Position of Your Head: 

The position of your head is an important part of the overall position of your body.Where your eyes are looking and the position of your head has a large influence on the direction your body will go. You should have your eyes looking down while under water to allow the water to pass over you more easily and reduce resitance. Your body will sink if your head is looking forward, causing more resitance against the water.

Arm Movement:

While swimming freestyle you want to reach out as far as you can, possible fully extending your arms. try to roll your shoulders to allow a smother stroke so that more water can be pushed back towards your hips. Also use your elbow to force the water back by bending it underneath you.

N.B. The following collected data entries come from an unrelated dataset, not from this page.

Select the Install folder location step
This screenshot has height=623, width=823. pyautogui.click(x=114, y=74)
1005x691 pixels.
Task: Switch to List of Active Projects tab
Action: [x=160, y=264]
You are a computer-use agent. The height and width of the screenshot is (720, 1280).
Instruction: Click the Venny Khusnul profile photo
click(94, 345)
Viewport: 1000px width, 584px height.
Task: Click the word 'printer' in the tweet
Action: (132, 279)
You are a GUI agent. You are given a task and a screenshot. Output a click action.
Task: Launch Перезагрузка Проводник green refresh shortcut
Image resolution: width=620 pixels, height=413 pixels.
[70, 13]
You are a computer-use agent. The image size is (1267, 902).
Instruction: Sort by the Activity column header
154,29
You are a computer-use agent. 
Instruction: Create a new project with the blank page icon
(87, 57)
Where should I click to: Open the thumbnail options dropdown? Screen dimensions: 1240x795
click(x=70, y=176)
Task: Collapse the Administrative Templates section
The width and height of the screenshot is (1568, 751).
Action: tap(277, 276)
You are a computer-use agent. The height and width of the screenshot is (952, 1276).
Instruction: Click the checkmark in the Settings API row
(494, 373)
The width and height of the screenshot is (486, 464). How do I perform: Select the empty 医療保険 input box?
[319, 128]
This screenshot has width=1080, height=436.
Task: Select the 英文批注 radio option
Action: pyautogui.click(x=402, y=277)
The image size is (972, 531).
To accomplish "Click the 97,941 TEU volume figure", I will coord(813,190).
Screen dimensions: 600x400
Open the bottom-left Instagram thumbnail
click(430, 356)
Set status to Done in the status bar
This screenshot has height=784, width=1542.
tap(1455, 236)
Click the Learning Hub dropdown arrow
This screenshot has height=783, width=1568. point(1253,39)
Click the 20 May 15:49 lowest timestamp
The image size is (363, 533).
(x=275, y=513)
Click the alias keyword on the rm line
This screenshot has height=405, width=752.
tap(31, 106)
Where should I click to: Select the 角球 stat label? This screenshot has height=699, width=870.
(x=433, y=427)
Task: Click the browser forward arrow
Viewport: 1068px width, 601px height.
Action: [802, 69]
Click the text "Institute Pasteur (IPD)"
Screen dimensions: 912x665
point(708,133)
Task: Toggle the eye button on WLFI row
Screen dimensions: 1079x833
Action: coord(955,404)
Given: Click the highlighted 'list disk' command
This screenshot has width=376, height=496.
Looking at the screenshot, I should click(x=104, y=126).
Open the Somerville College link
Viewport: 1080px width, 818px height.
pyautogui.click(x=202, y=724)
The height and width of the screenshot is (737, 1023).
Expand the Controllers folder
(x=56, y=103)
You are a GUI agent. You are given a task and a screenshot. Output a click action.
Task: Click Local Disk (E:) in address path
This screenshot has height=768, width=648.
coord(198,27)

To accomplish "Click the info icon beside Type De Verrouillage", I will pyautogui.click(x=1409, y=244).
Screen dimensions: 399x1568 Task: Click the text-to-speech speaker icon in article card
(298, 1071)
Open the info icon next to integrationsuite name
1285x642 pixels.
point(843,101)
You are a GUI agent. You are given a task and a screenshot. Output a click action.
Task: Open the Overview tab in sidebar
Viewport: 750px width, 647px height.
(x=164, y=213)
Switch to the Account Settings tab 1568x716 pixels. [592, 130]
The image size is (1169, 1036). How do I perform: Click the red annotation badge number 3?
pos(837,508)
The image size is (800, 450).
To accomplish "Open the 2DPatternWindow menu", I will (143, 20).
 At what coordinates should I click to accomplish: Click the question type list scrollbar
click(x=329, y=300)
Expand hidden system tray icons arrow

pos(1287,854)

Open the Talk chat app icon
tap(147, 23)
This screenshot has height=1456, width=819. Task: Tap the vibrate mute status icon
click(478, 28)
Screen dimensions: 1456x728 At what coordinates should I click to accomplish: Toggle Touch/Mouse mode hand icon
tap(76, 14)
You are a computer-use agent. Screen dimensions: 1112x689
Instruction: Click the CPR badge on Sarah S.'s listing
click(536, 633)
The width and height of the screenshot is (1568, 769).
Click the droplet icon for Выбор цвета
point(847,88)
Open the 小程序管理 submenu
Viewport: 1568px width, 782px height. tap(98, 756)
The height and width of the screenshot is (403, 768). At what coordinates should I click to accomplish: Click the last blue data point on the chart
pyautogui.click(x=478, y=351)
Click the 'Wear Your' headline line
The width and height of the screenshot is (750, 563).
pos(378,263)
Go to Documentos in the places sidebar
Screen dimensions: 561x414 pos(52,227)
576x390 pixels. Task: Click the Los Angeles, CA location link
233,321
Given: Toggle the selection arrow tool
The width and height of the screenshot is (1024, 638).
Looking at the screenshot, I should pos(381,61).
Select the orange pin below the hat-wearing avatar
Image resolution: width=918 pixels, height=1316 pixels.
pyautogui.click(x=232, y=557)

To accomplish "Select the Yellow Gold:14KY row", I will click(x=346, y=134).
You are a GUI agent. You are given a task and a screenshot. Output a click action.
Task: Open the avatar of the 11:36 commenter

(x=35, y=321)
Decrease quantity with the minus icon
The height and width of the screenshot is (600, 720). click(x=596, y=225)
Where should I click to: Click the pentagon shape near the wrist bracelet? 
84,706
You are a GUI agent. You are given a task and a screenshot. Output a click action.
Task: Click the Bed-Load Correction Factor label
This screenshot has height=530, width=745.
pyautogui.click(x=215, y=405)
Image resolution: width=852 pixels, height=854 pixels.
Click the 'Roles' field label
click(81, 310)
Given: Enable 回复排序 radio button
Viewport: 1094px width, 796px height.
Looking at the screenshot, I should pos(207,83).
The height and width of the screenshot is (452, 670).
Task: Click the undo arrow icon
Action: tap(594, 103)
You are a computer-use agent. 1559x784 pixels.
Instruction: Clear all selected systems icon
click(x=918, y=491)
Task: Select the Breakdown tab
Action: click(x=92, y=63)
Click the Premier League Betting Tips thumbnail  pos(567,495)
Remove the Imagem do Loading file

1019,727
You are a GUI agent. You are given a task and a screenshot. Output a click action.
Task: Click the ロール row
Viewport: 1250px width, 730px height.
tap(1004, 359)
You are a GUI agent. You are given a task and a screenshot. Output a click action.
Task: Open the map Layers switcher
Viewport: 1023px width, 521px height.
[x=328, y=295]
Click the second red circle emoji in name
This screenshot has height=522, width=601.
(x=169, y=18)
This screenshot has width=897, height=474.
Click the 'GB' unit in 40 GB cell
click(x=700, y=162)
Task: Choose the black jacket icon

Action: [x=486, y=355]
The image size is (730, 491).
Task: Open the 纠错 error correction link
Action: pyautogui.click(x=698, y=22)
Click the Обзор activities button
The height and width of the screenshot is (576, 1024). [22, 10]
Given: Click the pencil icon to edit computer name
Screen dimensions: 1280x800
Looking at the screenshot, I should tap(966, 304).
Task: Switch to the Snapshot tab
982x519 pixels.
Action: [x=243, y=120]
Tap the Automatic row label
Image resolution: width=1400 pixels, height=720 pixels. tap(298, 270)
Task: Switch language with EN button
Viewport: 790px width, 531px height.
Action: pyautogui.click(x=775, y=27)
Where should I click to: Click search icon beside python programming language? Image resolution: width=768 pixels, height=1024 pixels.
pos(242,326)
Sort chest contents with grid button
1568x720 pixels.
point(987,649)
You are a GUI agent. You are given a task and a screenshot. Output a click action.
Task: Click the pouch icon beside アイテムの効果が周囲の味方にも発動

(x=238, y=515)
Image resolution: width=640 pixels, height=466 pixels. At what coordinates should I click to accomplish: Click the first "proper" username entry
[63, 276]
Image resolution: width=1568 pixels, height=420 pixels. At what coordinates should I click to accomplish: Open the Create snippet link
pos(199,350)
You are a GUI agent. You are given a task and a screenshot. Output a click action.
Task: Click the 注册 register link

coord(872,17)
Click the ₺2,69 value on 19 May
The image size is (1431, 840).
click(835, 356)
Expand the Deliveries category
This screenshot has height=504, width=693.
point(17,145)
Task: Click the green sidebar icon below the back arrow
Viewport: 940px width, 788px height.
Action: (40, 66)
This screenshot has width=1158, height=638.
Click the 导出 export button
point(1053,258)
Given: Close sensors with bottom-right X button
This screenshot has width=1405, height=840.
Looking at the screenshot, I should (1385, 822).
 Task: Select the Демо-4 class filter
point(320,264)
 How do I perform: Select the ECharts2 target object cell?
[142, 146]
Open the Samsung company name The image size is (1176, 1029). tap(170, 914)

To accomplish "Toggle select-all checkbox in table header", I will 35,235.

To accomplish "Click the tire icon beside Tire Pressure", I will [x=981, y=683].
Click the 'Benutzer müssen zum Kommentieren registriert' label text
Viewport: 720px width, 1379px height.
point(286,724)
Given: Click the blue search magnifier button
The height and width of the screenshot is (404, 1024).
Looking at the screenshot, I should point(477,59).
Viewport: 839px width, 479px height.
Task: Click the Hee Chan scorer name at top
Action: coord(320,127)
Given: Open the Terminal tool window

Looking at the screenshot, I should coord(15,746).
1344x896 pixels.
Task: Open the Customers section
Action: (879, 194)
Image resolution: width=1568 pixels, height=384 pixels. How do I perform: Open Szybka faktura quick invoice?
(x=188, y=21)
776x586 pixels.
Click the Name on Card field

This process should be done as quickly as possible. 

Hand Positioning: 

Your hands are the first part of the body that enter the water and play an integral  part in progress through the water. Hand positions can vary depending on if you are swimming distance of sprinting.If you are sprinting, you should have your hand flat, fingers slightly apart, with the hand pitched down so that the fingertips hit the water at the same time. Many distance swimmers like to have their thumbs enter the water first to allow for a broader sweep.

Kicking:

Legs do not provide much of the power during freestyle, but that does not mean they should be ignored. Keep your body horizontal and keep your legs kicking. shortfast kicks are the best, and your feet should barely break the surface of the water. This will also keep your legs from sinking.

Breathing: 

Breathing at the right time is very important. Swimmers need to develop a rhythm and get adjusted to it. Pick a side you want to breathe to, or try to alternate sides. Every third stroke or so is a good time to breathe. Do not forect to keep your eyes pointed towards the bottom of the pool while you are holding your breathe, and to turn your head horizontal when you need to breathe.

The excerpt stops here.